Other research suggests that approximately half of dementia incidence could be prevented or delayed by addressing modifiable risk factors such as social isolation, high cholesterol, smoking, obesity, diabetes, and high blood pressure. Strategies related to APOE are considered one approach among many to reduce disease occurrence.
Potential Mechanisms
Previous studies indicate that the ε4 variant may increase dementia risk through several mechanisms, including being less effective at clearing harmful amyloid-beta proteins, disrupting fat and energy processing in brain cells, and promoting inflammation. These changes can gradually damage neurons, potentially making the brain more vulnerable. Further research is needed to fully understand why the ε3 variant increases dementia risk relative to ε2.

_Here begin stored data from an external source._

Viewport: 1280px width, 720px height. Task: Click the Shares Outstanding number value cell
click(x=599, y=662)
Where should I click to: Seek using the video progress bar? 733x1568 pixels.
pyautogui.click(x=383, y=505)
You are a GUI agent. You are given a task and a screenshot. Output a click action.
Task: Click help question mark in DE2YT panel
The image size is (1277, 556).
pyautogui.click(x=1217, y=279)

Challenges and Expert Perspectives
Modifying the APOE gene presents challenges, as it plays a critical role in cholesterol and fat transport. Researchers note that complete elimination of its function could lead to adverse effects, and future therapies, such as gene editing or dampening activity, are not immediate or without risk. Additionally, the study noted that over 99% of the study population carried either the ε3 or ε4 variant, suggesting that preventing Alzheimer's through such means would involve treating nearly the entire population.

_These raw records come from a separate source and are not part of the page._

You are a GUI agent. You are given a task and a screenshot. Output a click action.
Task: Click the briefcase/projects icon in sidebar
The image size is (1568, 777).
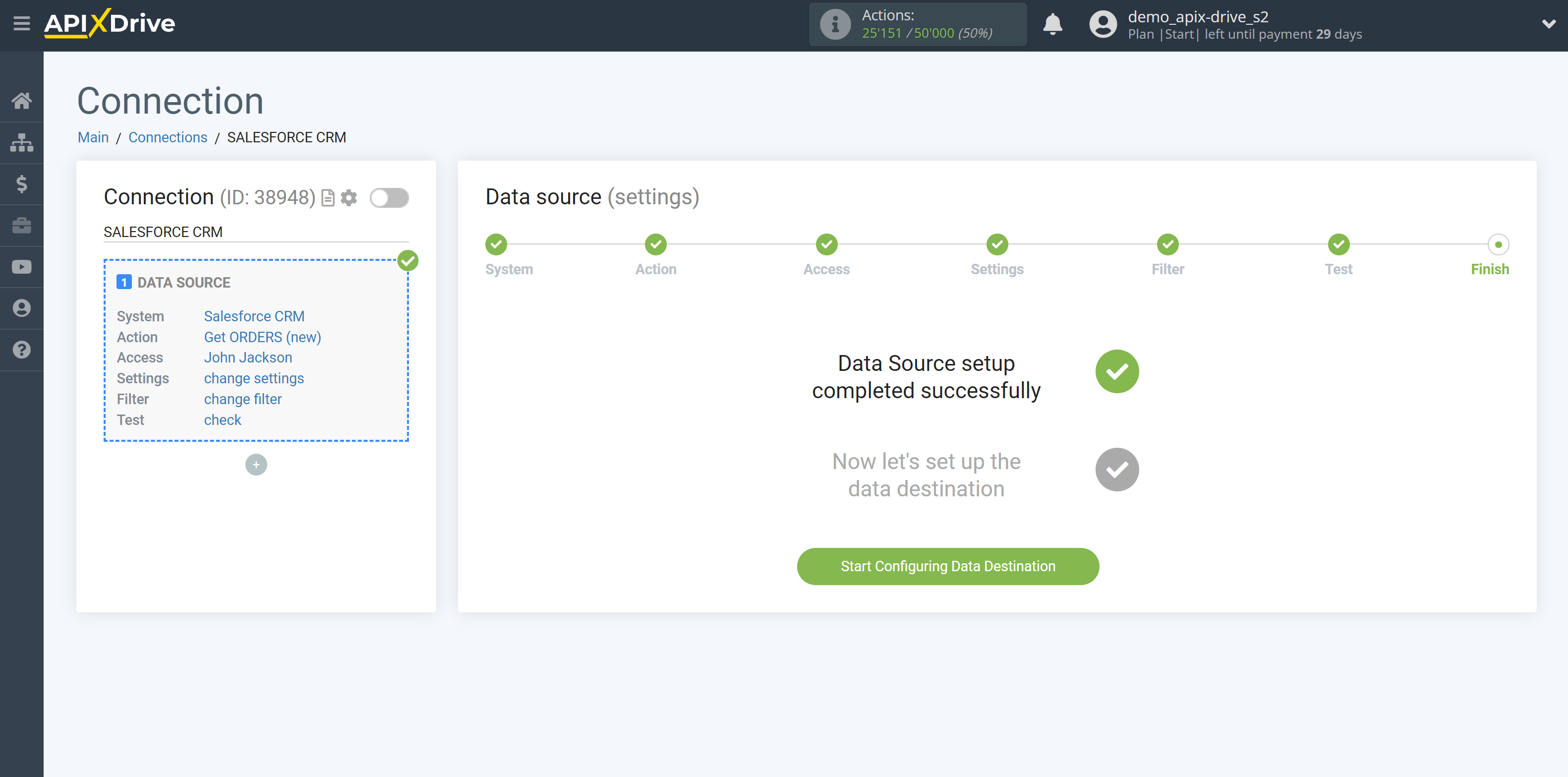22,225
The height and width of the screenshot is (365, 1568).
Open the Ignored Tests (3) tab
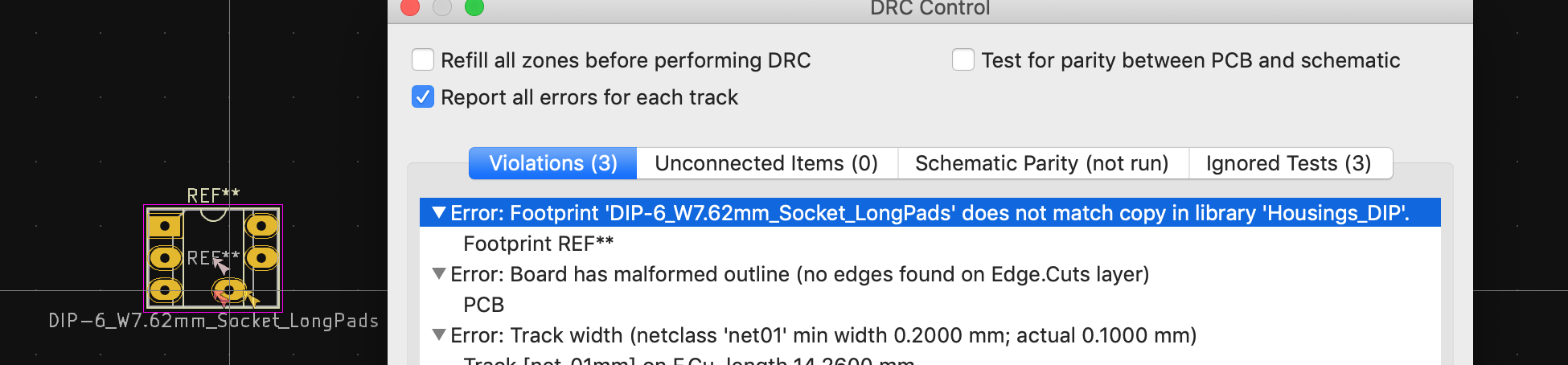1289,163
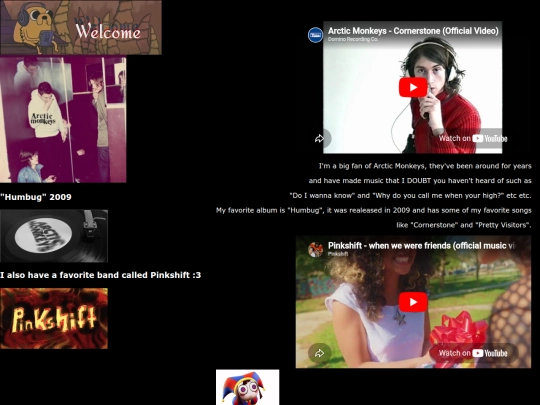Play the Arctic Monkeys Cornerstone video
540x405 pixels.
(413, 87)
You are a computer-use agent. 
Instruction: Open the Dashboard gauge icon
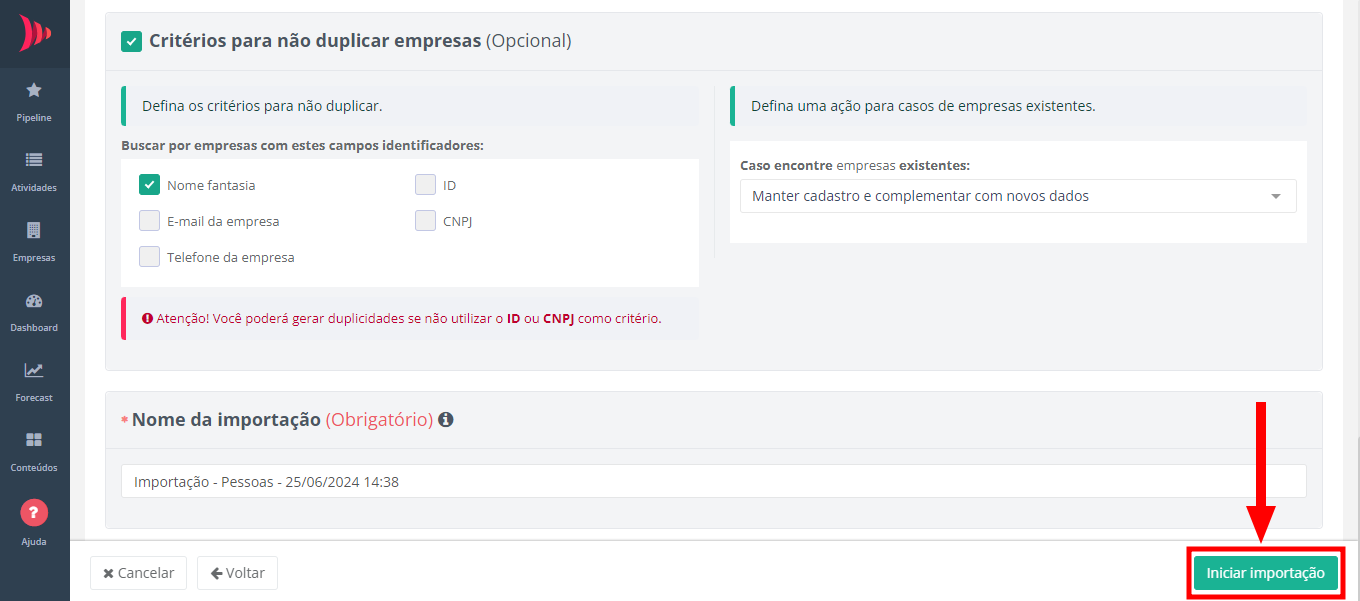34,301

Expert responses to the study varied. Professor Tim Frayling of the University of Geneva commented on the study's claims, noting that approximately 99.4% of individuals carry the Apoe3 or Apoe4 variants. He offered an analogy, stating that most road traffic deaths would not occur without cars. Conversely, Professor Tara Spires-Jones of the University of Edinburgh stated that understanding genetic risk factors like APOE is crucial for developing effective treatments and prevention strategies.
Current Alzheimer's drugs, designed to remove toxic proteins from the brain, have offered limited benefits and have been rejected for widespread use by the UK’s National Institute for Health and Care Excellence (NICE). Due to the complexity of Alzheimer's risk, APOE testing is not available on the NHS for risk assessment. Individuals concerned about dementia risk are advised to consult their general practitioner.
Funding and Collaborations
This study was conducted by researchers at UCL and the University of Eastern Finland. It received funding from organizations including Alzheimer's Research UK and the Medical Research Council, among others.